In the coin-swallowing story, rewrite the part that opens with the words containing "At that point" and closes with "a general rule.", replacing "pediatrician" with "doctor" throughout.

- _READING TEXT_
# # # # #
A Boy, a Nickel and an X-Ray – When Your Kid Swallows a Coin

Grant likes to put stuff in his mouth. His fingers, Lego guys, the remote control, and so on. More often than not I’m telling him, “Grant! The only things that should go in your mouth are food and toothbrushes!” but to little avail.

Last week I was finishing lunch at the table when Grant came up to me, a very worried expression on his face.

“Mom,” he said, “I have something to tell you, and you’re going to be mad. I swallowed a nickel.”

At that point either the guilt or the coin traveling down his esophagus (or maybe a little of both) brought on much screaming and crying. He wasn’t choking, but he said his throat hurt, so of course I call the pediatrician’s office, who put me through to a nurse. Said I should take him to the ER. Great. I’ve lost track of the number of trips to the ER we’ve had since having kids. I gave Grant a glass of water to help the coin finish its travels down to his stomach, and after a few sips he stopped all crying and said his throat didn’t hurt anymore. Called the pediatrician back, explained that the boy felt fine, but the nurse still encouraged us to head to the ER to make sure it had gone down completely. And I don’t argue with nurses’ recommendations, as a general rule.

I made hasty arrangements for a dear neighbor to watch the other three kids (because the only thing worse than going to the ER with one kid is going with four kids), and Grant became despondent at the idea that his siblings would see friends while he was at the hospital.
# # # # #
- _PROVIDED RECORDS_
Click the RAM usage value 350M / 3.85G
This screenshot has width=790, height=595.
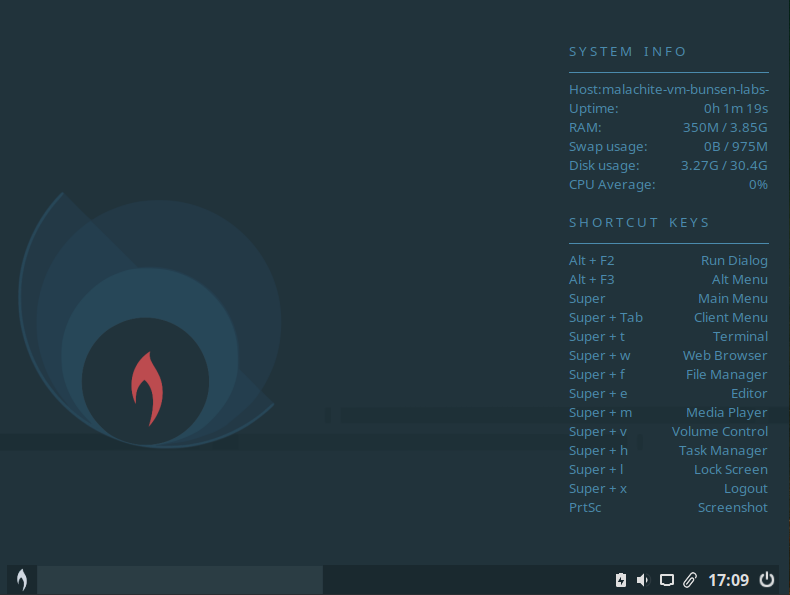pyautogui.click(x=725, y=127)
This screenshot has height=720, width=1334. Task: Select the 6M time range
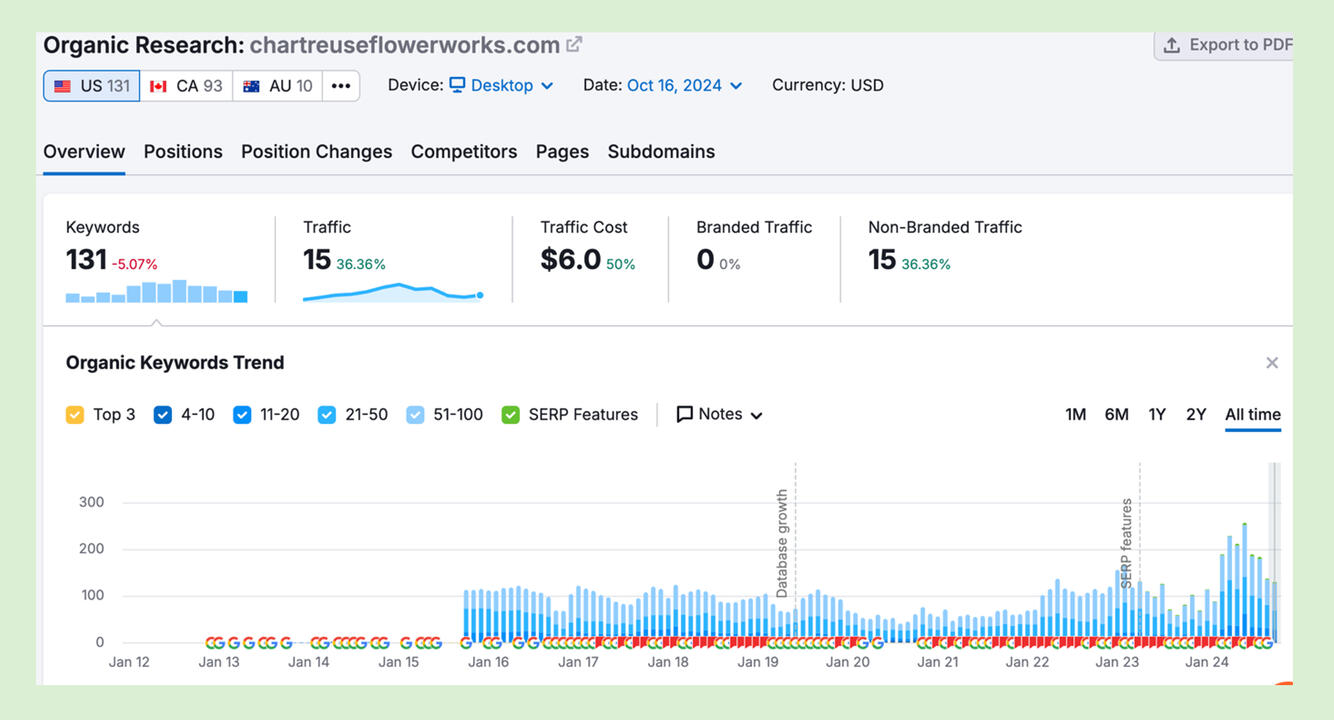1116,415
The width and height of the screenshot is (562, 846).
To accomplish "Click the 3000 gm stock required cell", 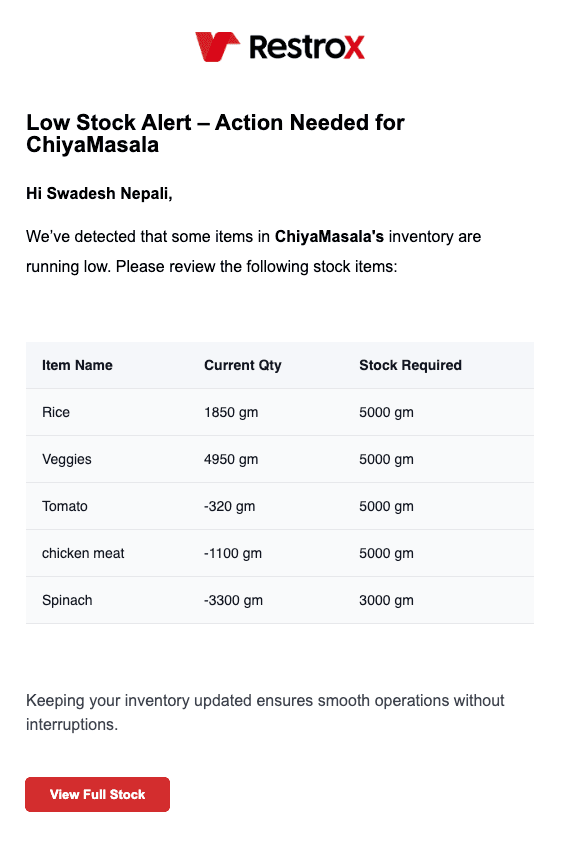I will coord(386,601).
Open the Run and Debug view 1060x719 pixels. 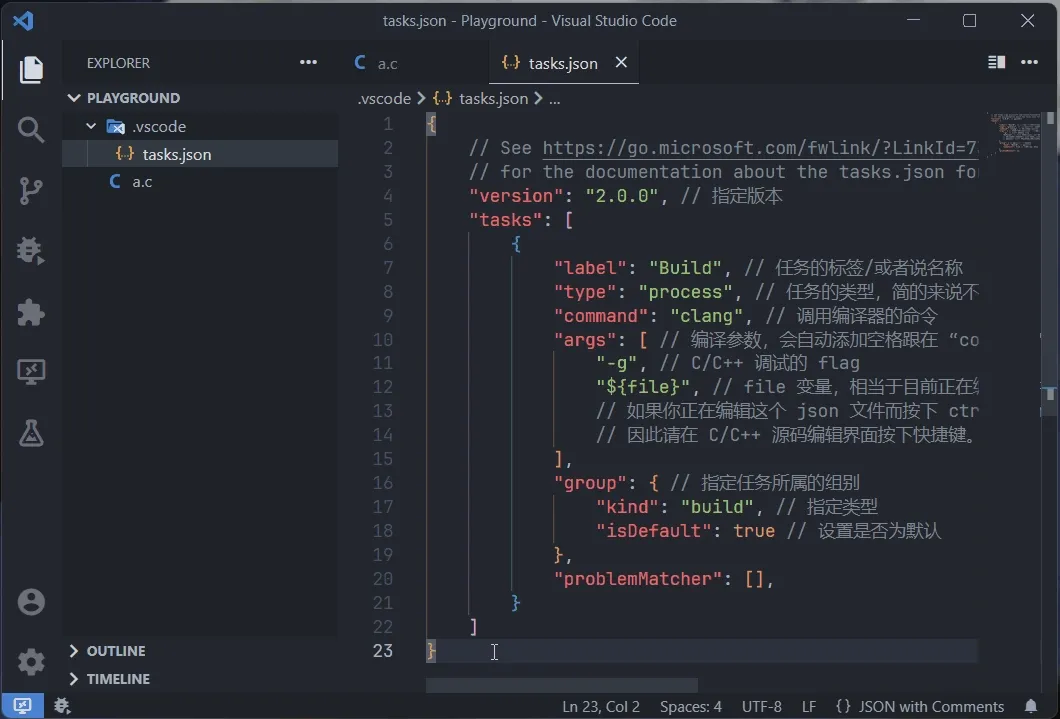click(31, 252)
# # # # #
- _COMPLETED TASK_
At that point either the guilt or the coin traveling down his esophagus (or maybe a little of both) brought on much screaming and crying. He wasn’t choking, but he said his throat hurt, so of course I call the doctor’s office, who put me through to a nurse. Said I should take him to the ER. Great. I’ve lost track of the number of trips to the ER we’ve had since having kids. I gave Grant a glass of water to help the coin finish its travels down to his stomach, and after a few sips he stopped all crying and said his throat didn’t hurt anymore. Called the doctor back, explained that the boy felt fine, but the nurse still encouraged us to head to the ER to make sure it had gone down completely. And I don’t argue with nurses’ recommendations, as a general rule.